— PAGE TEXT —
* Begin *
# Is this a leg pull, or what?



## Warrigal (Feb 5, 2014)

OK, explain to me what's behind this article.
Is it for real, or is it satire? 
Where can I see the advert?



> *Coke’s Wild Assertion That Other Languages Exist Stirs Controversy*
> 
> Posted by Andy Borowitz
> 
> ...


----------



## jrfromafar (Feb 5, 2014)

looks like a totally tongue in cheek satire... like The Onion


----------



## Warrigal (Feb 5, 2014)

That is a relief. I'm aware of tension about Hispanic speakers and wondered of the complaints were real.


----------



## GDAD (Feb 5, 2014)

Warrigal said:


> That is a relief. I'm aware of tension about Hispanic speakers and wondered of the complaints were real.





http://www.nbcbayarea.com/news/loca...tured-in-Controversial-Coke-Ad-243762711.html


This might explain. There is two things to watch. Bottom has a young child singing Americas Nation Anthem in Arabic!


----------



## Warrigal (Feb 5, 2014)

Well, I think it is lovely. And wasn't that an American song, not the National Anthem ?
* End *
— DATASET CONTENT —
* Begin *
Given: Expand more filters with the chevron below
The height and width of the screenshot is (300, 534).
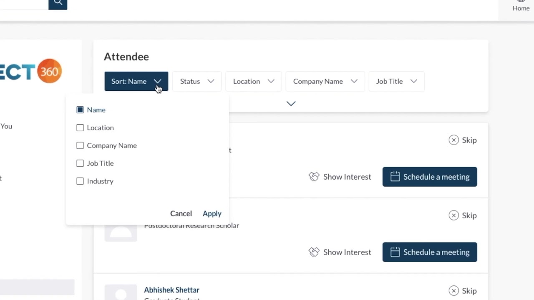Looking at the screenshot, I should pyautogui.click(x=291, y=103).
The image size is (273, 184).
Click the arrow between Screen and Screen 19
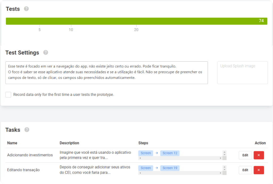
* End *
* Begin *
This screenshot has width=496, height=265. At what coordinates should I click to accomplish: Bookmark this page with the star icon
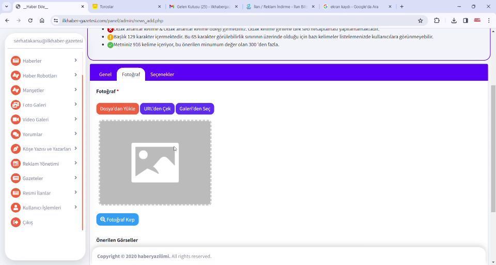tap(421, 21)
* End *
— PROBLEMS —
1. Copy the rows from the line with "Given: Expand more" through the line with "Click the arrow between Screen and Screen 19", with both of those lines included. Leave the pictures out of your copy.
2. Pick up the forum thread about the Coke ad and continue it from its last post.

— RESPONSES TO THE EXERCISE —
1.
Given: Expand more filters with the chevron below
The height and width of the screenshot is (300, 534).
Looking at the screenshot, I should pyautogui.click(x=291, y=103).
The image size is (273, 184).
Click the arrow between Screen and Screen 19

2.
Perhaps America needs a song like this one to celebrate her history and diversity

It is in English and is taught in the schools to the children as an inclusive national song.
It was written by Bruce Woodley of The Seekers.

http://www.youtube.com/watch?v=rjkrjYitgeA


----------



## Warrigal (Feb 5, 2014)

My thread, so I'm not apologising for taking it off track.

On the subject of languages - Adam Hills, one of my favourite comedians


----------



## Diwundrin (Feb 5, 2014)

That wussy Seekers thing, I prefer Great Southern Land. Not as PC and harder for kids to sing though.






Re the Borowitz report:  You seemed a bit surprised that Americans have a sense of humour Poll???


----------



## Warrigal (Feb 5, 2014)

Never heard that one before.
Not sure what point it is making, might have to study the lyrics.

Found them. Still not sure what they're singing about but it sounds good.



> Great Southern Land
> 
> Standing at the limit of an endless ocean
> stranded like a runaway, lost at sea
> ...


----------



## Jillaroo (Feb 5, 2014)

_IMOA Adam Hill would be the best comedian i have seen, he is very witty & clever i could watch him for hours_  :lofl:


----------



## Diwundrin (Feb 5, 2014)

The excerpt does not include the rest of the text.